“Justice delayed is not justice denied,” he said after a 2021 hearing. “But it is justice wounded. I will not abandon the wound.” In a move that surprised many, Mariz de Oliveira agreed in 2022 to represent former president Jair Bolsonaro’s son, Carlos Bolsonaro, a Rio de Janeiro city councilman, in a case involving alleged digital militias and spying on political opponents. The younger Bolsonaro faced accusations of running a disinformation network. Mariz de Oliveira again leaned on procedural defenses—arguing that the investigation violated constitutional separation of powers.
In an age of summary judgment, both online and offline, that phrase sounds almost quaint. But Mariz de Oliveira has built a life out of speaking it into the record—loud enough to be heard, quiet enough to be ignored, and persistent enough to outlast the outrage.
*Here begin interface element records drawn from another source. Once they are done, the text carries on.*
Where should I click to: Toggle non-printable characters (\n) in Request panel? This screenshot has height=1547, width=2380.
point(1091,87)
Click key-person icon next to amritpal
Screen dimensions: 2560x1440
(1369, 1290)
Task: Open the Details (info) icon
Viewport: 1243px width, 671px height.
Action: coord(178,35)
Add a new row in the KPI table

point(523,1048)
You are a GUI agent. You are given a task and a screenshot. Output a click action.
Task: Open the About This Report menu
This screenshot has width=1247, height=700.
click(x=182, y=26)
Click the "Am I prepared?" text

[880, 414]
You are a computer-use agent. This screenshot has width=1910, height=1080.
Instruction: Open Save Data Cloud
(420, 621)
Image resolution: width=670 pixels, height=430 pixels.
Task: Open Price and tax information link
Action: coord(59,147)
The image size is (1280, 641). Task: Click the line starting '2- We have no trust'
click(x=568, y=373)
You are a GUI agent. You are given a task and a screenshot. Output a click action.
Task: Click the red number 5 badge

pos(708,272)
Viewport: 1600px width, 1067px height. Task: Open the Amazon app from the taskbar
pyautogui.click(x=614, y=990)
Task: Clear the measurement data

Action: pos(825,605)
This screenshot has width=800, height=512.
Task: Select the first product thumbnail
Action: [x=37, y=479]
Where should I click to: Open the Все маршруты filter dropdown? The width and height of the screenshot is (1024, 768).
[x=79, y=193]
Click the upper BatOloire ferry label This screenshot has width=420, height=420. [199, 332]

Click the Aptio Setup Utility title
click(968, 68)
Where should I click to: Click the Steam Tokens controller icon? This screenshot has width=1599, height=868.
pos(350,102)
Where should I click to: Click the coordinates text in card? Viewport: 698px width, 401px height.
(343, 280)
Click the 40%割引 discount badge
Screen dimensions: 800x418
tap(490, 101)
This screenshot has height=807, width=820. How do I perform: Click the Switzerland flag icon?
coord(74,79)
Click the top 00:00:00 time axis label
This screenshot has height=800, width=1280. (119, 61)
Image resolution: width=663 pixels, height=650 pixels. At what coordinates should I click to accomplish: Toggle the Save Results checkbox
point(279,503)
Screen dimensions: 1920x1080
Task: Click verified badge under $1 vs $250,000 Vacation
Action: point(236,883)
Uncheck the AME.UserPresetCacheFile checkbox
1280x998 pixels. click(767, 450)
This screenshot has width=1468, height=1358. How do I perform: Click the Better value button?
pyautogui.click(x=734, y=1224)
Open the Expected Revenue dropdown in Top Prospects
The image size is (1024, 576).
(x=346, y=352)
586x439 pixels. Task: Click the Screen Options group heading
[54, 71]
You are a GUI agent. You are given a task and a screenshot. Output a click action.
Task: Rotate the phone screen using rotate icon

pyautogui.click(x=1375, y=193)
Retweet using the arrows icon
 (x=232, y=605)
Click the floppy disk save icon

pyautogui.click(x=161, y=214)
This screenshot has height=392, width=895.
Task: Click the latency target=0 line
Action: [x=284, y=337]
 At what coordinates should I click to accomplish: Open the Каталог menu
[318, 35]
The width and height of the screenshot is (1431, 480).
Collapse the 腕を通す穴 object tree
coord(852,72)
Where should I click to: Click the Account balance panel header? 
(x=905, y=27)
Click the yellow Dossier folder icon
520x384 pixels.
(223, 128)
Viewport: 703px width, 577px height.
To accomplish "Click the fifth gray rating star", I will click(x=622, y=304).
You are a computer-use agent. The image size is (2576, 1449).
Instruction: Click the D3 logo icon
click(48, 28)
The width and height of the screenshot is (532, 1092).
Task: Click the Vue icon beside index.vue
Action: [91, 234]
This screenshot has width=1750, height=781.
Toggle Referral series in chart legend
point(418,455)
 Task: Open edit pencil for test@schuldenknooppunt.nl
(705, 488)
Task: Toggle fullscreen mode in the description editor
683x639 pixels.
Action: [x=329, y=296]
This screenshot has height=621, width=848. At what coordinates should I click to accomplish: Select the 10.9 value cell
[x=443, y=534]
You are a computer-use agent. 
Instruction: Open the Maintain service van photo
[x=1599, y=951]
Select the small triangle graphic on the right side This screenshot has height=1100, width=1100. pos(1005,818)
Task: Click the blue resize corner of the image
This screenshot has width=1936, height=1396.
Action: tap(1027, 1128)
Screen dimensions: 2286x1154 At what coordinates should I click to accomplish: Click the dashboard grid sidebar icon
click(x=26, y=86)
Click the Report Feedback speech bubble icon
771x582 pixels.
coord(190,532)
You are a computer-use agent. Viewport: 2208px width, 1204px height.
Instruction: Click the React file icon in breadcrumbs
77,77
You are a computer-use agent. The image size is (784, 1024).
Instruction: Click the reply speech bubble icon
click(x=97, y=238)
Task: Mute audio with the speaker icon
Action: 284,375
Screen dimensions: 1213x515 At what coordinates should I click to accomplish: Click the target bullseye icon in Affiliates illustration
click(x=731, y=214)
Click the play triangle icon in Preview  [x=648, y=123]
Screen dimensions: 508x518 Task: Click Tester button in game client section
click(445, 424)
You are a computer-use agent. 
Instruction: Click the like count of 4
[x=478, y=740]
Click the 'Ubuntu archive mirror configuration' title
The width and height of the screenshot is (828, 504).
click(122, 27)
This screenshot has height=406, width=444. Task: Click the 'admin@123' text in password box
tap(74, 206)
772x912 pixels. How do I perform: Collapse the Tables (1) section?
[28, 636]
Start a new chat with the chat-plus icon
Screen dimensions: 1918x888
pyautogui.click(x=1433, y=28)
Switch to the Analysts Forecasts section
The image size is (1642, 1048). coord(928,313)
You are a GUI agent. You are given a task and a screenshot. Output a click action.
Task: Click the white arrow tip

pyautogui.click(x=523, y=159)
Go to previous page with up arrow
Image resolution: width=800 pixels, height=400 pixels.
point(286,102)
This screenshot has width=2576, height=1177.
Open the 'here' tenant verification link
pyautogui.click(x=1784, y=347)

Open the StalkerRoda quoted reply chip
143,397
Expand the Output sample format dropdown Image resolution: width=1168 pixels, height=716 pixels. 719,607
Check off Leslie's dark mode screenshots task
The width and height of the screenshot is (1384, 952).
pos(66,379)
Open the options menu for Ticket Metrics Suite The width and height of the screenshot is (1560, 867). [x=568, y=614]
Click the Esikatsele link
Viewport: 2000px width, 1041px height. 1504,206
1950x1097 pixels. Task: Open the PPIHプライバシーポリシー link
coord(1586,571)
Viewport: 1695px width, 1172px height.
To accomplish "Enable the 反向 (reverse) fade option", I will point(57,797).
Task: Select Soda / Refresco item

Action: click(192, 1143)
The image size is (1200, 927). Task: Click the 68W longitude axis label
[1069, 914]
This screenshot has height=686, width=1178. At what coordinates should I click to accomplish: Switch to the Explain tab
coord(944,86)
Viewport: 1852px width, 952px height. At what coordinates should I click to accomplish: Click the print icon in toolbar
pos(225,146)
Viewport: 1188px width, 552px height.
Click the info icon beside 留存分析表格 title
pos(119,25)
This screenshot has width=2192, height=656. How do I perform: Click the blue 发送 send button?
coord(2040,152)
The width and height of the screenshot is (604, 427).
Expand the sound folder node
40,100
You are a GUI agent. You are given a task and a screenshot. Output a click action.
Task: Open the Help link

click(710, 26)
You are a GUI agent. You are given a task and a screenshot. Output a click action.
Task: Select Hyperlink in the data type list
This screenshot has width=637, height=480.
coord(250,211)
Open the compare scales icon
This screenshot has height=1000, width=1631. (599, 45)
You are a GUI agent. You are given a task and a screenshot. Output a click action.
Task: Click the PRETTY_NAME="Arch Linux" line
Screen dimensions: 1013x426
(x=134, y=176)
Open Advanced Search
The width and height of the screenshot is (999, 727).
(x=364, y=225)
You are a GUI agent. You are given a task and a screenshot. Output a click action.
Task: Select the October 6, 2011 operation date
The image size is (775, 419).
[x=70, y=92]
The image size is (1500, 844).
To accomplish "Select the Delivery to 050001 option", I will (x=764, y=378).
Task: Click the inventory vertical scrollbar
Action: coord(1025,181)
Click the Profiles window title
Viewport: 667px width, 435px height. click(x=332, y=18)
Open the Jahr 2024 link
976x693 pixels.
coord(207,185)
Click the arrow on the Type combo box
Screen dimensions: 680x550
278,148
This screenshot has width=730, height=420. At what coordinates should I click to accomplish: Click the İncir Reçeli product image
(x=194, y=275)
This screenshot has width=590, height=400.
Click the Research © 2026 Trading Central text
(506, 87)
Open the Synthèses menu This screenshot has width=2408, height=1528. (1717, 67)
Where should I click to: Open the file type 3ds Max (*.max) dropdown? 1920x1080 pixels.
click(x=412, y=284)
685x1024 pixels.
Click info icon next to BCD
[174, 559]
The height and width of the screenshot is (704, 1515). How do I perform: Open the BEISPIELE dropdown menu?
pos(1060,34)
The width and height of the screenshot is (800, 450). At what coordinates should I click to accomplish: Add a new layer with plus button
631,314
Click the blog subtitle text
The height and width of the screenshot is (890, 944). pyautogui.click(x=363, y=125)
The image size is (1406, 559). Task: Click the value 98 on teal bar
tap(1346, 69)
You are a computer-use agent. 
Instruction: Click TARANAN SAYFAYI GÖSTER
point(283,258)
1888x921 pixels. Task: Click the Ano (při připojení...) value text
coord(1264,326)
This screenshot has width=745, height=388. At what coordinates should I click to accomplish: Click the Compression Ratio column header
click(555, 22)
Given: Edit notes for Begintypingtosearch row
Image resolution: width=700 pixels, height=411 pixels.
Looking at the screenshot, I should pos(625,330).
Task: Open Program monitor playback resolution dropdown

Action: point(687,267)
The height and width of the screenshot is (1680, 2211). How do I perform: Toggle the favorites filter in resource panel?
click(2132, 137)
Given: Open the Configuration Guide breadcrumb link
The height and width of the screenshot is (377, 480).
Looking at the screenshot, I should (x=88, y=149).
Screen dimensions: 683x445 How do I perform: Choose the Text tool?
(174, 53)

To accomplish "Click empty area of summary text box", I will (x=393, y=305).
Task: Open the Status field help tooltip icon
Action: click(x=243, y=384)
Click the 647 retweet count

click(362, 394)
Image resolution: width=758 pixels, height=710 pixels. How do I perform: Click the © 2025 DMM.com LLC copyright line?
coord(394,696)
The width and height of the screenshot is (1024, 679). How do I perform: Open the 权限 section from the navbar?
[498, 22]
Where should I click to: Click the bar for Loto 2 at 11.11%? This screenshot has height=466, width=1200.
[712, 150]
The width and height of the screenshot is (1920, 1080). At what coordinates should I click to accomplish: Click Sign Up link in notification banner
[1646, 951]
“He never calculated the public relations cost,” recalls a former associate who asked to remain anonymous. “If a client had been demonized by the press, Carlos would lean in harder. He saw media conviction as the first form of illegal punishment.” Mariz de Oliveira’s first major public crucible came with Cesar Maia, the economist and politician who served as mayor of Rio de Janeiro (1993–1996) and later as governor of Rio state. Maia was a polarizing figure: praised for fiscal austerity but accused of shady privatization deals. When allegations of contract fraud in the city’s cleaning services (Comlurb) emerged, Maia faced impeachment proceedings and criminal probes. carlos mariz de oliveira teixeira .pdf
“Carlos lost the war, but he won several battles that will help future defendants,” said criminal law expert Fernando Hideo. “He forced Lava Jato to tighten its chain of custody. That is a legacy.” One of the longest-running threads in Mariz de Oliveira’s career is the unsolved killing of Celso Daniel, the mayor of Santo André (São Paulo state) and a rising star of the Workers’ Party (PT). Daniel was kidnapped and murdered in 2002. For nearly two decades, the case languished, plagued by false leads and allegations that the PT itself had covered up links to organized crime.
“Carlos is from the generation that believes law is a science, not a performance,” said a partner at his firm. “He would rather lose a case on a brilliant point of law than win on a dramatic closing argument.” There is no statue of Carlos Mariz de Oliveira Teixeira in Rio de Janeiro. There are no streets named after him. But in the appellate courts of Brasília, his name appears in hundreds of precedents. He has taught courses at Fundação Getulio Vargas (FGV) and the University of Lisbon. He has written no bestseller—only legal monographs with titles like Presunção de Inocência e Execução Provisória da Pena (Presumption of Innocence and Provisional Execution of Sentence). “Justice delayed is not justice denied,” he said
Critics howled. After defending center-right figures (Maia, Cabral) and working for a left-wing family (Daniel), Mariz de Oliveira was now tied to the far right. Was he an ideologue or an opportunist?
His critics say he has laundered reputations for oligarchs. His admirers say he has kept the flame of due process alive through two dictatorships (military and populist) and one anti-corruption frenzy. The younger Bolsonaro faced accusations of running a
He earned his law degree from the Universidade do Estado do Rio de Janeiro (UERJ) and quickly added a master’s in criminal procedure from the Universidade de São Paulo (USP). Fluent in English, Spanish, and French, he also obtained a license to practice in Portugal, giving him a transatlantic reach rare among Brazilian litigators. By the late 1980s, he had co-founded the firm that would become Mariz de Oliveira & Sociedade de Advogados, known for taking cases that other firms refused—often on principle.